California Gov. Arnold Schwarzenegger has egg on his face after being caught on tape describing a Latina state legislator as "hot." The spin in Sacramento is that he meant hot-blooded as in "passionate about public policy." But as to the question of how these comments got released to the press, it now seems that the governor's computers - which contained digital audio of many of his meetings - were hacked, the San Francisco Chronicle reports.
According to a senior administration official who spoke Sunday with The Chronicle, a preliminary investigation showed that an outside individual or individuals had apparently hacked into the computer servers of Schwarzenegger's office and downloaded the tapes.
"The state's computer system was breached from individuals using outside computers" on three separate occasions -- Aug. 29, Aug. 30 and Sept. 4, the official said, describing the breach as "a very serious matter."

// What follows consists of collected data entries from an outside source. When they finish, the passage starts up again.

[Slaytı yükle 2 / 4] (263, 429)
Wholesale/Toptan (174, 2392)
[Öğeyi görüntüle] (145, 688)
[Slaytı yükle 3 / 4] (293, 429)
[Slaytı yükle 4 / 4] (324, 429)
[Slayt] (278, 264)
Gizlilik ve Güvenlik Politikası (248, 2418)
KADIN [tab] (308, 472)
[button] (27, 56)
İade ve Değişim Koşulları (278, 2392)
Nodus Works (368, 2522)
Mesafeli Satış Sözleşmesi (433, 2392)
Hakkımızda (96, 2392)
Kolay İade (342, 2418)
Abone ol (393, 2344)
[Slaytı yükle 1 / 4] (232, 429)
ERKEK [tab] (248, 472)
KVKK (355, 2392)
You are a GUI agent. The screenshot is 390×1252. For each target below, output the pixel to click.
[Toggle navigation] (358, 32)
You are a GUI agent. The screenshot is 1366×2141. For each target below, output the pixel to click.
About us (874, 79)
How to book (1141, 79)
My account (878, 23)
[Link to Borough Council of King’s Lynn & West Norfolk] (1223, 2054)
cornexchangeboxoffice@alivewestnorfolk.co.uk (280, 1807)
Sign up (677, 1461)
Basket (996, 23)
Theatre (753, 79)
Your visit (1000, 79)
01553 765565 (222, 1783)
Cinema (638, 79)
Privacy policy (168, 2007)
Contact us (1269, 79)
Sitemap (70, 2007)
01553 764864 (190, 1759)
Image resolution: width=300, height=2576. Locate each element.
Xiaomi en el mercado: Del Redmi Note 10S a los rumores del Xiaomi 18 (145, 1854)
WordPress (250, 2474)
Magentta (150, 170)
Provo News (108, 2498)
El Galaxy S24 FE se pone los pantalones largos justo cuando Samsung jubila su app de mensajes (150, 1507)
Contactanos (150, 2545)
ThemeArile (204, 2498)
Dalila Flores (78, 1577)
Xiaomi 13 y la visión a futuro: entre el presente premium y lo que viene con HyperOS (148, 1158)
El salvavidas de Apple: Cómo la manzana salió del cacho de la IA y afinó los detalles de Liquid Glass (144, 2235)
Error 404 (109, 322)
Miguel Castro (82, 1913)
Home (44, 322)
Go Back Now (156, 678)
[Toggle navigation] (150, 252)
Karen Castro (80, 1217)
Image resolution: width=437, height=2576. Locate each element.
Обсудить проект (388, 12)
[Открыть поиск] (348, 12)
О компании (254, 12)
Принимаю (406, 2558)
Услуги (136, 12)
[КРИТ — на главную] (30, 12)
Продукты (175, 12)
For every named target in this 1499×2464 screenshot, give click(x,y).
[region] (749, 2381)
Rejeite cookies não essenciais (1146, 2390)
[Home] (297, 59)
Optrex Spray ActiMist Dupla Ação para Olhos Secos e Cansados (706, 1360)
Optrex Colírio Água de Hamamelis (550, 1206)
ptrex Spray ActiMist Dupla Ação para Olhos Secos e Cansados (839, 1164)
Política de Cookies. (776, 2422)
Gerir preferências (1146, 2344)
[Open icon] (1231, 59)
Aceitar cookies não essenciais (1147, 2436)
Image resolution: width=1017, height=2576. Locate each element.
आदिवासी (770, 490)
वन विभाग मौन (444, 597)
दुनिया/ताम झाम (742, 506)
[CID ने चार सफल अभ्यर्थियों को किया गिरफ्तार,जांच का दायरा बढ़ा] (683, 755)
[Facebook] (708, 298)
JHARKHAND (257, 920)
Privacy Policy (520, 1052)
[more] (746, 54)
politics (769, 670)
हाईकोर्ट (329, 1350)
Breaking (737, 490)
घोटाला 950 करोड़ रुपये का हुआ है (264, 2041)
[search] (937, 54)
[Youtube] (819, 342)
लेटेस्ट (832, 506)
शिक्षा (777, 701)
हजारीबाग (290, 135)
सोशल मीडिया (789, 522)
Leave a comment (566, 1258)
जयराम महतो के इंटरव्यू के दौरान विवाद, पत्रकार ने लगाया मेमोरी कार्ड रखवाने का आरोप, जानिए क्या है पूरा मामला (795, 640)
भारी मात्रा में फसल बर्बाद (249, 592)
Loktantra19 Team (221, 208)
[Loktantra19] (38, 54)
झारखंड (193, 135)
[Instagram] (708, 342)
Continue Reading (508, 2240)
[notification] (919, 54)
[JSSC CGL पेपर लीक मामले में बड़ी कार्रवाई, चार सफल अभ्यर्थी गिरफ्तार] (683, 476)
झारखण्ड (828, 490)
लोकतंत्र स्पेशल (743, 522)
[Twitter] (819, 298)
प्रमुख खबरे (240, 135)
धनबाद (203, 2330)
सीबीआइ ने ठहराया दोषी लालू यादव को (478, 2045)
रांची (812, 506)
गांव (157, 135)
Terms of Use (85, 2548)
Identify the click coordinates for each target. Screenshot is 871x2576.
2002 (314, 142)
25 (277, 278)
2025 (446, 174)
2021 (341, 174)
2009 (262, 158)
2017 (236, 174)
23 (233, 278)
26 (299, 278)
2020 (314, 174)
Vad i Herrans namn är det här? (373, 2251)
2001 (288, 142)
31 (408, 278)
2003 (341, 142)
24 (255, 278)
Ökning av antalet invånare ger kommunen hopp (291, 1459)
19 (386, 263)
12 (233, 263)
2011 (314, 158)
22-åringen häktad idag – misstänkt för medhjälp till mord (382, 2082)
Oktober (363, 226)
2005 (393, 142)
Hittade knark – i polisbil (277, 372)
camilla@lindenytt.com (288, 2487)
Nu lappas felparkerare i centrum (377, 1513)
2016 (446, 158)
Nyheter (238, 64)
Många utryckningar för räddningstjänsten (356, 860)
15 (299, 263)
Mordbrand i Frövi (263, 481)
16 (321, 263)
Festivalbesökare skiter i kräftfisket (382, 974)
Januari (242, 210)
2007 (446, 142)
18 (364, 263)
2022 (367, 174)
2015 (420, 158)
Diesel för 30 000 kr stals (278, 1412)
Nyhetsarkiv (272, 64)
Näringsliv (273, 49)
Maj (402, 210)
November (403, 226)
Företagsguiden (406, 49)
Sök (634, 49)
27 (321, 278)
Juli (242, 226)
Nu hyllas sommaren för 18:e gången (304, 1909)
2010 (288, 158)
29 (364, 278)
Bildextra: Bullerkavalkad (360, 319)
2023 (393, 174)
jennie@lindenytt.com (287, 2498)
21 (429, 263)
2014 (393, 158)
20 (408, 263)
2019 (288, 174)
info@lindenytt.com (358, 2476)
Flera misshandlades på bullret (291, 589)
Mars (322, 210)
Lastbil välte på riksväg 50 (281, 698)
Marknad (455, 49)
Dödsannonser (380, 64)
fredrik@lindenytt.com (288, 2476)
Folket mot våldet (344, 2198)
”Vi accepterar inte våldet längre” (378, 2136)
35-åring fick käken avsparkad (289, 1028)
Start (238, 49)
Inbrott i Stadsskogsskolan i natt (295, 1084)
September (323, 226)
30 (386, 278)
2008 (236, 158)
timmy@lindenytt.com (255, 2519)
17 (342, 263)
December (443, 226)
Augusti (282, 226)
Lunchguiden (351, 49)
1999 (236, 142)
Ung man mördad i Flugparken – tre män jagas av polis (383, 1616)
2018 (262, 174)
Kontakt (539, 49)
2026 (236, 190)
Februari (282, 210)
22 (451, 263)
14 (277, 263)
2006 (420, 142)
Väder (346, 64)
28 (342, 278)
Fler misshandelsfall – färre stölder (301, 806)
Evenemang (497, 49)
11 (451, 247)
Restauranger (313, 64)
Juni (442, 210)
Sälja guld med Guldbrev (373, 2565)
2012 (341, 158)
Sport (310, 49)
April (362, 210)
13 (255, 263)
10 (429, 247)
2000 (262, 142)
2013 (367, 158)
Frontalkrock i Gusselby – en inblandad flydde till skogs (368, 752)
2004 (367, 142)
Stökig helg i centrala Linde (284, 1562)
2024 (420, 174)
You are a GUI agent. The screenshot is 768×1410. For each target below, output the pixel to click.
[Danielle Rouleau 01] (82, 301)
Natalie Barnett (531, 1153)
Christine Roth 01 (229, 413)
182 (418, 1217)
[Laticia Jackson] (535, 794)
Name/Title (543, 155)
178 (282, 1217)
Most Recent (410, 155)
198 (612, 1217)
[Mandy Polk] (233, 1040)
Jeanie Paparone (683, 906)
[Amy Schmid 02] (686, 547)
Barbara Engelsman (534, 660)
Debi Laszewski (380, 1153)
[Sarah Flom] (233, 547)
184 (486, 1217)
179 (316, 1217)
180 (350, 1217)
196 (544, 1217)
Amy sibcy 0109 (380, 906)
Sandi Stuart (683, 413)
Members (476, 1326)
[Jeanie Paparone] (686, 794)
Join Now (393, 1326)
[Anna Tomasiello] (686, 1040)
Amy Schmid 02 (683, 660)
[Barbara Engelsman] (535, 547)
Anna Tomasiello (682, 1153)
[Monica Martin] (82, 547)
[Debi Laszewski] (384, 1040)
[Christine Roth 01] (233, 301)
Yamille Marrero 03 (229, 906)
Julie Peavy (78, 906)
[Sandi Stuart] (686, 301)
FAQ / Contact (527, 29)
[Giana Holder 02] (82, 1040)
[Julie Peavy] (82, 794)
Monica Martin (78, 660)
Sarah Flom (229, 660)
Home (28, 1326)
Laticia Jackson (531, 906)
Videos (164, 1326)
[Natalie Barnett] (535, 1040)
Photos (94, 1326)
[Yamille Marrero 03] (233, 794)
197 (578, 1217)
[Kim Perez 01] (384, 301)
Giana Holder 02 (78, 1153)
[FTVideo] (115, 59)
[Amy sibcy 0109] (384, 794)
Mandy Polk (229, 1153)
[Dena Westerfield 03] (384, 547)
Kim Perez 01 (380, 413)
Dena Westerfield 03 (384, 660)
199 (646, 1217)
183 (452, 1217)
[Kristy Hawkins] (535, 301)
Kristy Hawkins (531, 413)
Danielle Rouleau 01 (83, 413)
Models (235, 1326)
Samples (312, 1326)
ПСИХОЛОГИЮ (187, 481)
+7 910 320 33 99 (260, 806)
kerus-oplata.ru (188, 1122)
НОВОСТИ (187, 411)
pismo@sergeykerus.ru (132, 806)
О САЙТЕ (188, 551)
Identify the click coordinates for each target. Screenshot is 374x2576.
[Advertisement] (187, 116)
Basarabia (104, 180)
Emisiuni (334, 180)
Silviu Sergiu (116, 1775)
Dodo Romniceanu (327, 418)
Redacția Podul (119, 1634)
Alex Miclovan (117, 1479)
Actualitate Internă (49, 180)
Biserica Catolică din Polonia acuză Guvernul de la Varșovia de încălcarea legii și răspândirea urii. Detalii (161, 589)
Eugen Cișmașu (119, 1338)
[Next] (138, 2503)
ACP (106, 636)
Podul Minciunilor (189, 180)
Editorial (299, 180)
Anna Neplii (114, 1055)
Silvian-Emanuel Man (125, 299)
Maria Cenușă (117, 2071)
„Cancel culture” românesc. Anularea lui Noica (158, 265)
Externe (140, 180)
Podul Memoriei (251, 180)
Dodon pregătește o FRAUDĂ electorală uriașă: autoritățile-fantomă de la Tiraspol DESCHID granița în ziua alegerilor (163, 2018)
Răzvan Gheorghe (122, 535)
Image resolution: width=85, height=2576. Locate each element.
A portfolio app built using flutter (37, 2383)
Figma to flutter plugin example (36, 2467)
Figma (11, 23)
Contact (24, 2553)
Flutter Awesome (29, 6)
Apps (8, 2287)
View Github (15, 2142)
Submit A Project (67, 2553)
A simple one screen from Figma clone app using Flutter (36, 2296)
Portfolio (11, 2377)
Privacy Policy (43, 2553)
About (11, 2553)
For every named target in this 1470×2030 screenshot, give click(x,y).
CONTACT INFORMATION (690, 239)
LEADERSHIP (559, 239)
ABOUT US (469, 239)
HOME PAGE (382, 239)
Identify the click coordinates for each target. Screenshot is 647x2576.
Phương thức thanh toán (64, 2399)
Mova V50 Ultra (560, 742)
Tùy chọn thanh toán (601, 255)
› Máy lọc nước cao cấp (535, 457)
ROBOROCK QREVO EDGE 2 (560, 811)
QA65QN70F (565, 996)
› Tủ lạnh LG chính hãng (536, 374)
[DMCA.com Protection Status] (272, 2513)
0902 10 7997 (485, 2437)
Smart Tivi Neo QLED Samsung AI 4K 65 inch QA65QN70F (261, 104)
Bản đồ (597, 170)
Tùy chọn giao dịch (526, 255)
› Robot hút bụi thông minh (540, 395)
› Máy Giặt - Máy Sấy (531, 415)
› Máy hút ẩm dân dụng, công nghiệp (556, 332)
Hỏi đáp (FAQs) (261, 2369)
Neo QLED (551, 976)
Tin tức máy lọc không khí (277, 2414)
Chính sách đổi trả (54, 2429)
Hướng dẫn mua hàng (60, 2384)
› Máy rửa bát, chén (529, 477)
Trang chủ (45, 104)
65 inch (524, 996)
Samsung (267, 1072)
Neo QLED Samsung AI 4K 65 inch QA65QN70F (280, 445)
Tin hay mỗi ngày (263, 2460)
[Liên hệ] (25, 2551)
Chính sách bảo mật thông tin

Apparently, administration officials weren't happy to learn of the taping regimen.
The leaked tape sparked concern among administration officials because they said the governor has never routinely taped conversations of his staffers. Sources in the governor's office said working materials such as the tape made by Delsohn were available to only a few individuals in the governor's office, and there was immediate suspicion the tapes were obtained by someone hacking into the computers in the governor's office, where the tapes were stored digitally.
But CHP now says it was outside hackers. Which shouldn't be surprising, considering California's computer systems are well-known as obsolete.
Government systems are penetrated on a regular basis," said Bev Harris, executive director of Black Box Voting, a Seattle-based group concerned about electronic voting and hacking.
"There's a lot of government offices that you wouldn't think would be vulnerable, but they have been penetrated," she said, citing the Pentagon as having its computers recently breached by a hacker.
Harris noted that research her group did in California turned up a surprising number of government computer systems that were more than 10 years old with little protection. "There are lots of very antiquated databases in California," she said. "It's almost laughable what systems they are still using."